§ Short task
Repeat the lines between the line containing "Task: Go to the previous page arrow" and the line containing "Open the Send", inclusive, exactly as they appear in the entries below.

§ Item coordinate data
⟨

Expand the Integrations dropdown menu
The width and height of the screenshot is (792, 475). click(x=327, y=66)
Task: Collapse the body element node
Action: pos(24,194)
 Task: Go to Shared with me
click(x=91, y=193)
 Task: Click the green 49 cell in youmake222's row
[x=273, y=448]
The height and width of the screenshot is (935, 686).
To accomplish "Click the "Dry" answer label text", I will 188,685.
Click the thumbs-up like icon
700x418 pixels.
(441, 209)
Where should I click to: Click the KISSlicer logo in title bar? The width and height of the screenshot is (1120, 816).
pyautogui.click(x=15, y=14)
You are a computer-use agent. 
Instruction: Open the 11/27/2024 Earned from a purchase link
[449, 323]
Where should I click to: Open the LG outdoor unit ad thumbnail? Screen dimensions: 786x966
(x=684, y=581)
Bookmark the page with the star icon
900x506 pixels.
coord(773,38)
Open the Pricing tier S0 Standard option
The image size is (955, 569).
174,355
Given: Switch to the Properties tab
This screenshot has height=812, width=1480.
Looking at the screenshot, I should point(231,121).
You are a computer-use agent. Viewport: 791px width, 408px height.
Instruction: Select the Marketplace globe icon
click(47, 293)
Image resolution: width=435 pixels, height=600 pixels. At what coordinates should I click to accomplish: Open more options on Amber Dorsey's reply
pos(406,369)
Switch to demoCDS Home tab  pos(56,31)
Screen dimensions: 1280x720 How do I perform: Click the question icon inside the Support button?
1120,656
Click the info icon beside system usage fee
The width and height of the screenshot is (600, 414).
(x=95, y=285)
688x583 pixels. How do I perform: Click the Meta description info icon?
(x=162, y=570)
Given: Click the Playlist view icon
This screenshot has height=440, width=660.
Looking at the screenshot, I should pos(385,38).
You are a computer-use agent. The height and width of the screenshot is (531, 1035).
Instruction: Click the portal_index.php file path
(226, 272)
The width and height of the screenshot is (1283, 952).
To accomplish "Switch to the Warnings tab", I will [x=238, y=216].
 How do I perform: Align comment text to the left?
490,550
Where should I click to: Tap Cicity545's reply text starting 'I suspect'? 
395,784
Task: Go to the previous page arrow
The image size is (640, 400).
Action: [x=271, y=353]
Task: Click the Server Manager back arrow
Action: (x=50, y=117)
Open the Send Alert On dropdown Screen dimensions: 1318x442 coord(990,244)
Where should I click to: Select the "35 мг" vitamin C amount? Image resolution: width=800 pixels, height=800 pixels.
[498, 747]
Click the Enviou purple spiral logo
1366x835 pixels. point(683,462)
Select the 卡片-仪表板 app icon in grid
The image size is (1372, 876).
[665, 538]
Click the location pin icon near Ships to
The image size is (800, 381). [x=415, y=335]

⟩

§ Exercise answer
Task: Go to the previous page arrow
The image size is (640, 400).
Action: [x=271, y=353]
Task: Click the Server Manager back arrow
Action: (x=50, y=117)
Open the Send Alert On dropdown Screen dimensions: 1318x442 coord(990,244)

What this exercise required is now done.